Wednesday, August 8, 2007
a bug in Oracle instant client 10.1.0.2
If you are familiar with Oracle's internal representation for number, you'd know the last byte can't be 101(0x65), since it is a positive number, the (last_byte -1) represents the last 2 digits of the number. 101-1=100, which isn't a 2 digits number. If it is a negative number, the last byte is 102. Through a bug in JDBC I recently encountered, it seems Oracle accepts 101 as the last byte, it treats it as 01, maybe it is just a protection against data corruption, or because it knows it has some buggy driver that could insert 101 when it should be 01. To test it, you can either hack the block directly and see if Oracle recognize it. I think sqlplus is OK with it, i.e, treat is as 01 so the last 2 digits are 00 which may look weird because instead of say "6.51", it'll show 6.5100. if you use other tools like sql*nav, you might get some funny character. Or if you don't want hack data block, you can use the buggy Oracle instant client 10.1.0.2, that is where I found the bug, last time I checked it wasn't in metalink.
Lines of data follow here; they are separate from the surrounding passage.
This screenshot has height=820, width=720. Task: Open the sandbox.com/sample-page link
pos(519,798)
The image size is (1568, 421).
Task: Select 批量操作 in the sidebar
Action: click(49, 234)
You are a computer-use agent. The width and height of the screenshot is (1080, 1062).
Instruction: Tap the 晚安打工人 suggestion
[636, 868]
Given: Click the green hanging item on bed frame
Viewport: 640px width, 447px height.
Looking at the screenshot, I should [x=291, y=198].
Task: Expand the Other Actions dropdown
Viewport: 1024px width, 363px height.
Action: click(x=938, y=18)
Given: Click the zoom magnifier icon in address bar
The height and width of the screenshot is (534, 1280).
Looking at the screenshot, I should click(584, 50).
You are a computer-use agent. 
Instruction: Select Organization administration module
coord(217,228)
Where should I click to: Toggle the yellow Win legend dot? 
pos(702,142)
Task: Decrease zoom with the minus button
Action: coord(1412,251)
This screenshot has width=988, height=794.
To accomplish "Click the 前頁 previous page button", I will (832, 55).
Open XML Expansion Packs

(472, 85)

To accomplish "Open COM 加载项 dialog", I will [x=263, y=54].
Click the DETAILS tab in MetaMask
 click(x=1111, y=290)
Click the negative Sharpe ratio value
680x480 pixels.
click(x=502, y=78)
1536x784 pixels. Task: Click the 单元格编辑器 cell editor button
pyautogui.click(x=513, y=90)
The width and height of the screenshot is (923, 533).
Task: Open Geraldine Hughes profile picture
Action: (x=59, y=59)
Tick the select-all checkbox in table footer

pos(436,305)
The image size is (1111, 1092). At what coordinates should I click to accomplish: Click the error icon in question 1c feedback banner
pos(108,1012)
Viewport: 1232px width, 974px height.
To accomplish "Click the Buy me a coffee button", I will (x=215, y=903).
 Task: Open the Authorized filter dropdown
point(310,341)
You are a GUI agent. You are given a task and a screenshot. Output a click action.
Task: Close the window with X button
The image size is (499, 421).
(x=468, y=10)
In java program, use preparedStatement to insert a value in ((0.0001, 0.0002, 0.0003,…0.0009, -0.0001, -0.0002,…,-0.0009) into a table. Then select dump() from table, you'll see "101" as the last byte. And if you user query the column and use getDouble() to get the value from resultset, it'll give you the right value. But, here is how I stumbled the bug, our application for some reason, always use getString to get value and I got an arrayoutofbound exception. So it looks there are 2 bugs here in JDBC, one is it inserts a malformed, or non-standard, number into the database. The other is getString function doesn't handle this non-standard format of number. To bypass the problem, either change getString to getDouble, or upgrade to 10.1.0.5 or 10.2.0.3 where the insert is correct in the first place.